Chef William Dissen has been one of the faces of Asheville’s culinary scene since he bought The Market Place restaurant from its founder, Mark Rosenstein, eight years ago. On the cusp of The Market Place’s 38th year in operation, Dissen recently announced his newest venture — a 150-seat farm-to-table restaurant in uptown Charlotte. Located just around the corner from the Carolina Panthers’ home venue, the Bank of America Stadium, the new eatery, Haymaker, is set to open in the fall.
“People kept saying, ‘You should do another Market Place,’” says Dissen. “But I think The Market Place is something special for Asheville. So we are hoping to create something that’s going to be special to Charlotte but with a similar ethos: local, sustainable, seasonal menus that are ever-changing and tap into the local community.”
In celebration of his new venture, Dissen will host a Haymaker-themed Blind Pig Supper Club dinner to benefit the Appalachian Sustainable Agriculture Project on Wednesday, July 19. “I wanted to make some kind of announcement to Asheville and bring my friends here with me. And what better way to do that than team up with Mike Moore from Blind Pig, because he was really one of the first guys I collaborated with here in town,” Dissen says.
For the dinner, Dissen will partner with sous chef Ashley Quick of Knoxville’s J.C. Holdway to offer a mix of coursed dishes and family-style servings. As is always his habit, Dissen will highlight seasonal, farm-fresh foods. “We’re really trying to focus on the summer harvest right now,” he says. “If you go to the tailgate markets, it is really a kaleidoscope of vegetables and colors. So we are looking at what is fresh and in the moment and making a fun, family-style dinner.”
As for the name Haymaker, Dissen says it’s a piece of his family’s history. “My grandfather back in West Virginia was a coal miner and a farmer, and he used to always joke, saying, ‘I’m not a farmer, I’m a haymaker.’ So we thought that was a good name for a locally sourced restaurant,” he explains. He notes that the term is also a colloquialism for a big party or celebration and, in fighting terms, can also denote a big, windmill-style punch.
Regarding why he chose Charlotte as the spot for his new project, Dissen says, “Things are going really well at The Market Place, and I’ve got a really awesome team here [in Asheville], and I’ve just been looking for opportunities to try something different. Charlotte has been a market that I’ve been looking at for a while.”
Charlotte, he adds, is an exciting city in which to open a restaurant right now. “It feels a lot like when I moved to Asheville over eight years ago — it feels like it is still really finding its identity. Cities really define themselves and define their culture through food, and that is something we have really done well with here in Asheville. When I moved to town, I met my neighbor, Brian Canipelli [of Cucina 24], and Mike Moore [of Blind Pig Supper Club] and Elliott Moss [of Buxton Hall Barbecue], and you’d get that call that was like, ‘Hey man, can I borrow a cup of sugar?’” he jokes, drawing out a Southern drawl. “There has always been a sense of things being very collaborative and community-oriented here, which was always a breath of fresh air. Other communities that I have lived in were competitive — as they should be — but were not collaborative.”

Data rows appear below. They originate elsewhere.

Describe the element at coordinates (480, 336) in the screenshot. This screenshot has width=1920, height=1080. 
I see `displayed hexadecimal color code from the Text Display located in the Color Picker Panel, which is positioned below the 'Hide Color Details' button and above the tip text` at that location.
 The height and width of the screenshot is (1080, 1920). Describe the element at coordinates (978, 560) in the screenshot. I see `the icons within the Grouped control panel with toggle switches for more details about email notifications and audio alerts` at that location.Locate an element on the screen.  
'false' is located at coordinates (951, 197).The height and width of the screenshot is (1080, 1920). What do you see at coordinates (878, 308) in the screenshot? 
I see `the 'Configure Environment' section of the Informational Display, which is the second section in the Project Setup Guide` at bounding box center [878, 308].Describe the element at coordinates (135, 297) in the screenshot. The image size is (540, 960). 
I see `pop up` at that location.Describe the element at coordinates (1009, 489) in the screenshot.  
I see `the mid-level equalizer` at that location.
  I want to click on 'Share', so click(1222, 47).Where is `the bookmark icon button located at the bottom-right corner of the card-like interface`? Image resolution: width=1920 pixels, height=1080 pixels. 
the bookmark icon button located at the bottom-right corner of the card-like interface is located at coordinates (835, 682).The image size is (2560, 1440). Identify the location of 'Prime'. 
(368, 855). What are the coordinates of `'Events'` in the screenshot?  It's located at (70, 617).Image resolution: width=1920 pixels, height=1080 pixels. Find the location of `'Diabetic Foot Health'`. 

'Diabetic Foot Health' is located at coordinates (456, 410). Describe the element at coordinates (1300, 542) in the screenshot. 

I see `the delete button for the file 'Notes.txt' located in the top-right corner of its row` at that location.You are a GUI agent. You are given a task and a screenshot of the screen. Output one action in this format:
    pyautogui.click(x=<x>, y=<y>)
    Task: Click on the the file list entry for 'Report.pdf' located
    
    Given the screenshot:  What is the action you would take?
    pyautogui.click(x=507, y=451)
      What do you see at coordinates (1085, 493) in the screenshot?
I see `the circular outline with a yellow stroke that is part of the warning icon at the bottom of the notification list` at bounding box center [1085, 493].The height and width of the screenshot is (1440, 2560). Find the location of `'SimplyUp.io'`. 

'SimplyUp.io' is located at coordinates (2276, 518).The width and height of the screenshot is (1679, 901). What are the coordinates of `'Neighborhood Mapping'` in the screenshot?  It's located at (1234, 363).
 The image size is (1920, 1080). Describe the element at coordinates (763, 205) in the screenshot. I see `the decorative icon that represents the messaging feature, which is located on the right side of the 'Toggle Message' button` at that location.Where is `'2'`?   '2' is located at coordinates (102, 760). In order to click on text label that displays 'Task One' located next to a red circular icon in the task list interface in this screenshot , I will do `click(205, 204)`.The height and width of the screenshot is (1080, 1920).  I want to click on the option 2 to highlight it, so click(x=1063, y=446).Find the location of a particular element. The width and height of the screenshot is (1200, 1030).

Dissen says he senses a community vibe in Charlotte that is similar to Asheville’s. “As soon as I made the announcement [about opening Haymaker], I got phone calls and emails and texts from chefs there congratulating me and asking what they could do to help me out,” he says. “Joe Kindred from Kindred and Paul Verica of Heritage Food & Drink both reached out to me and offered to take me to the farmers markets and introduce me to their farmer friends.”
But don’t worry, Asheville won’t be losing Dissen. “I’m married with two kids, a restaurant and a house,” he says. “We’re East-West Asheville all the way. … We’re cranking on all eight cylinders at Market Place, and we are really starting to hit our sweet spot. I don’t plan on going anywhere. Asheville is my home, and I hope it always will be.”
The Blind Pig Supper Club’s Haymaker dinner takes place at 6 p.m. Wednesday, July 19. The secret location in Asheville will be disclosed to attendees shortly before the event. Tickets are $65 each and are available at blindpigsupperclub.com.